* [EXERCISE BRIEF]:
Could you please output only the lines from the one holding "Screen dimensions: 1280x720" through the end of the listing below, exactly as written and without pictures?

* [MATERIAL PROVIDED]:

== Segment start ==

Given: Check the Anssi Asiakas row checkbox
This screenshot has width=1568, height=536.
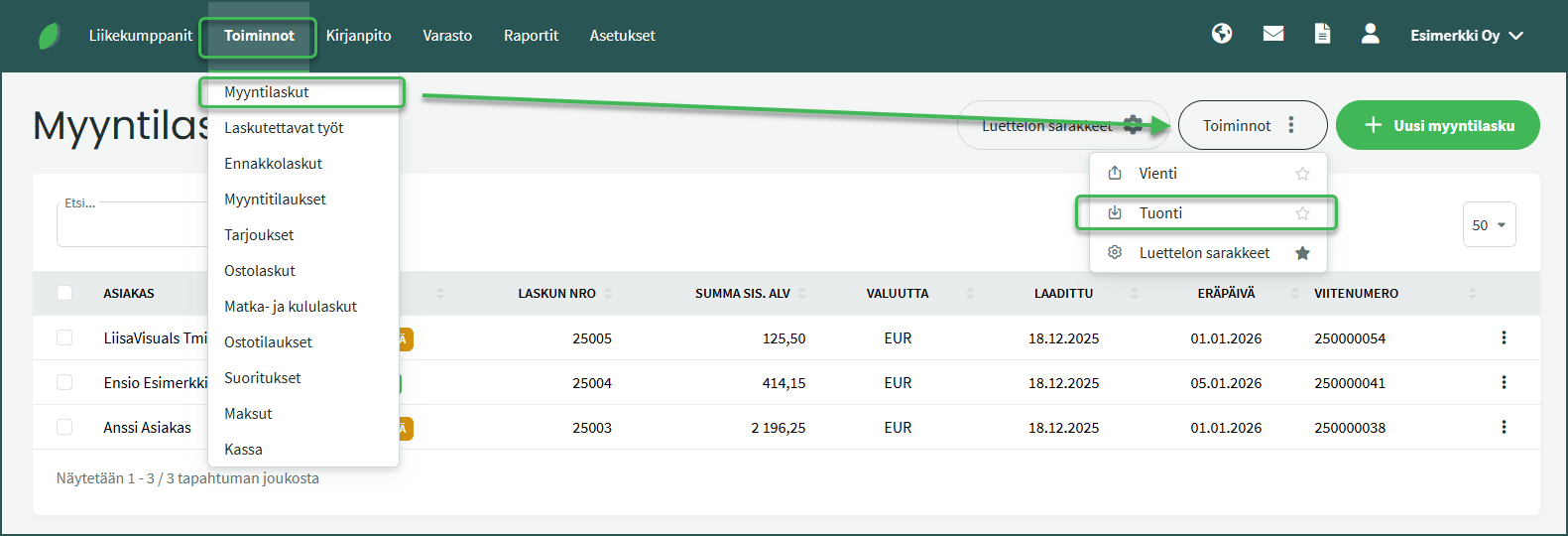Looking at the screenshot, I should [64, 427].
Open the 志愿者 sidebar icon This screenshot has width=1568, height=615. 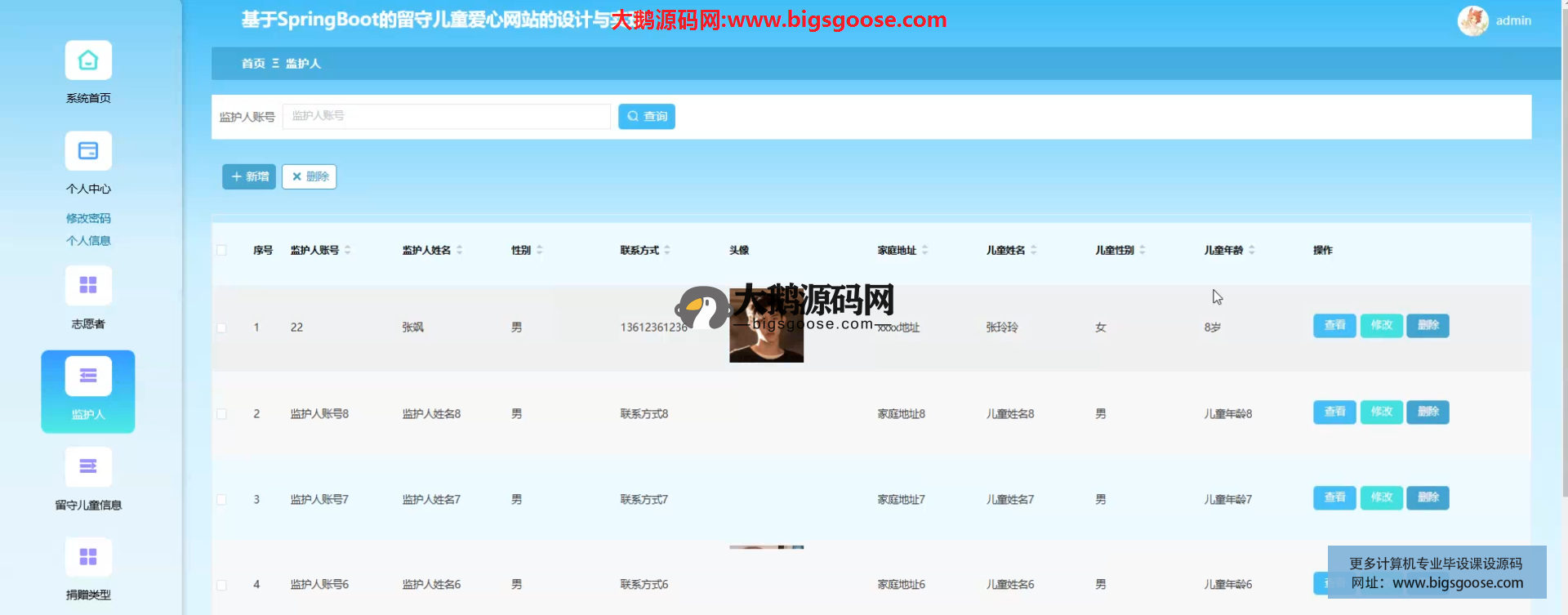tap(88, 286)
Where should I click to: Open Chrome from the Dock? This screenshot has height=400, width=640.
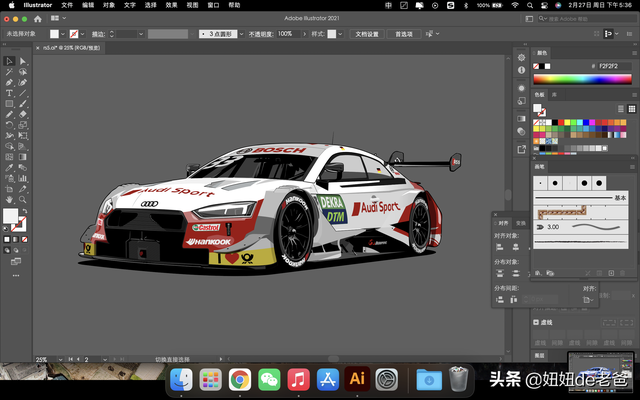tap(239, 379)
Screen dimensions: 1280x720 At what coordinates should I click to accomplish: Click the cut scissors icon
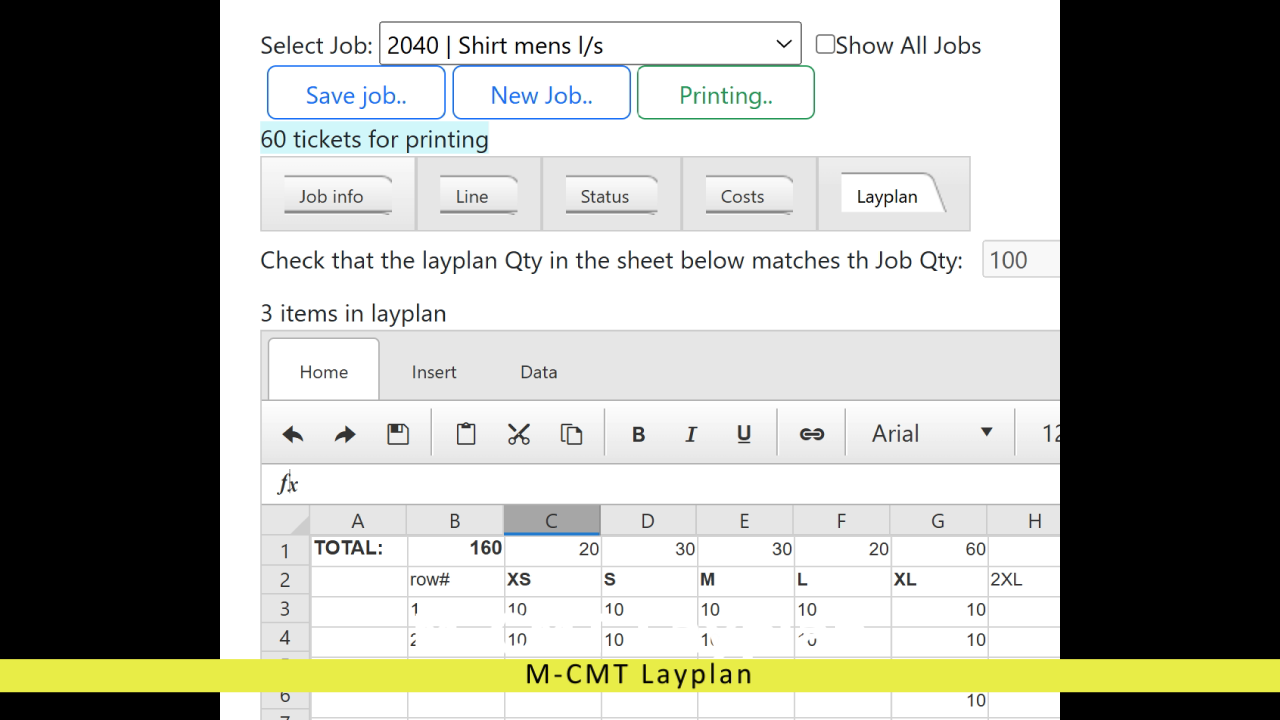click(x=518, y=434)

== Segment end ==

* [ANSWER SECTION]:
Screen dimensions: 1280x720 At what coordinates should I click to accomplish: Click the cut scissors icon
click(x=518, y=434)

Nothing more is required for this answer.